### Recorded data
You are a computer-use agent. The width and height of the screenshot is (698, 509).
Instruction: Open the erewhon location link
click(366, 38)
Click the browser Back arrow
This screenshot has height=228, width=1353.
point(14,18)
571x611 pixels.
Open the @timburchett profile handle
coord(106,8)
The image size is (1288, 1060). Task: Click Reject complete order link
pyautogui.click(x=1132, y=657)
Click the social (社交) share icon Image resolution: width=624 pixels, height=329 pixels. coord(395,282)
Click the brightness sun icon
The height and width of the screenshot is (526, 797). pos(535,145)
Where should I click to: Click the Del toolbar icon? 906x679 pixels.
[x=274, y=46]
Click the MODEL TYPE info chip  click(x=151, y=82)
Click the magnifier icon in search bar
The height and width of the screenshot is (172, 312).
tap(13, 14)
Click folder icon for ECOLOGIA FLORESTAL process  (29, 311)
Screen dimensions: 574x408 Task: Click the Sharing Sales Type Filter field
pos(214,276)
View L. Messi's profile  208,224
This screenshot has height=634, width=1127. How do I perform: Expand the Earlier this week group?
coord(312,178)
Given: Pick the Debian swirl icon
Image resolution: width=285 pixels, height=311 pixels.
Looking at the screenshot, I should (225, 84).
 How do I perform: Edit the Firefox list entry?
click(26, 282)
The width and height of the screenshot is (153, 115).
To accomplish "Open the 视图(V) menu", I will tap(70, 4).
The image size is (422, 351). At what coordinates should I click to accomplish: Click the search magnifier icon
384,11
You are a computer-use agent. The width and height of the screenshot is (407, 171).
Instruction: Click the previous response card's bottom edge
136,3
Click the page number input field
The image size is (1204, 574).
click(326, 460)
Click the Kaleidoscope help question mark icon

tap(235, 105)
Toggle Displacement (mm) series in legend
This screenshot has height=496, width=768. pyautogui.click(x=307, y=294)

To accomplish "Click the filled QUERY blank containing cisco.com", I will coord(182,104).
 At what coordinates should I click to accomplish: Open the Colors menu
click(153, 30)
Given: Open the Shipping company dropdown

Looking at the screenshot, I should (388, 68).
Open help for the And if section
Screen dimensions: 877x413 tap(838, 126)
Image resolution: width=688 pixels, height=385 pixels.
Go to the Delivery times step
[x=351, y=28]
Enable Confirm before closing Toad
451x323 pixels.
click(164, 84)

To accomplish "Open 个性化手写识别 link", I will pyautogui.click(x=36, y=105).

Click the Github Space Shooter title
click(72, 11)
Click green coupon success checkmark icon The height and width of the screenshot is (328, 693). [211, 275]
######
* **Aim**:
Please reproduce every one of the records above verbatim.

* **Full output**:
You are a computer-use agent. The width and height of the screenshot is (698, 509).
Instruction: Open the erewhon location link
click(366, 38)
Click the browser Back arrow
This screenshot has height=228, width=1353.
point(14,18)
571x611 pixels.
Open the @timburchett profile handle
coord(106,8)
The image size is (1288, 1060). Task: Click Reject complete order link
pyautogui.click(x=1132, y=657)
Click the social (社交) share icon Image resolution: width=624 pixels, height=329 pixels. coord(395,282)
Click the brightness sun icon
The height and width of the screenshot is (526, 797). pos(535,145)
Where should I click to: Click the Del toolbar icon? 906x679 pixels.
[x=274, y=46]
Click the MODEL TYPE info chip  click(x=151, y=82)
Click the magnifier icon in search bar
The height and width of the screenshot is (172, 312).
tap(13, 14)
Click folder icon for ECOLOGIA FLORESTAL process  (29, 311)
Screen dimensions: 574x408 Task: Click the Sharing Sales Type Filter field
pos(214,276)
View L. Messi's profile  208,224
This screenshot has height=634, width=1127. How do I perform: Expand the Earlier this week group?
coord(312,178)
Given: Pick the Debian swirl icon
Image resolution: width=285 pixels, height=311 pixels.
Looking at the screenshot, I should (225, 84).
 How do I perform: Edit the Firefox list entry?
click(26, 282)
The width and height of the screenshot is (153, 115).
To accomplish "Open the 视图(V) menu", I will tap(70, 4).
The image size is (422, 351). At what coordinates should I click to accomplish: Click the search magnifier icon
384,11
You are a computer-use agent. The width and height of the screenshot is (407, 171).
Instruction: Click the previous response card's bottom edge
136,3
Click the page number input field
The image size is (1204, 574).
click(326, 460)
Click the Kaleidoscope help question mark icon

tap(235, 105)
Toggle Displacement (mm) series in legend
This screenshot has height=496, width=768. pyautogui.click(x=307, y=294)

To accomplish "Click the filled QUERY blank containing cisco.com", I will coord(182,104).
 At what coordinates should I click to accomplish: Open the Colors menu
click(153, 30)
Given: Open the Shipping company dropdown

Looking at the screenshot, I should (388, 68).
Open help for the And if section
Screen dimensions: 877x413 tap(838, 126)
Image resolution: width=688 pixels, height=385 pixels.
Go to the Delivery times step
[x=351, y=28]
Enable Confirm before closing Toad
451x323 pixels.
click(164, 84)

To accomplish "Open 个性化手写识别 link", I will pyautogui.click(x=36, y=105).

Click the Github Space Shooter title
click(72, 11)
Click green coupon success checkmark icon The height and width of the screenshot is (328, 693). [211, 275]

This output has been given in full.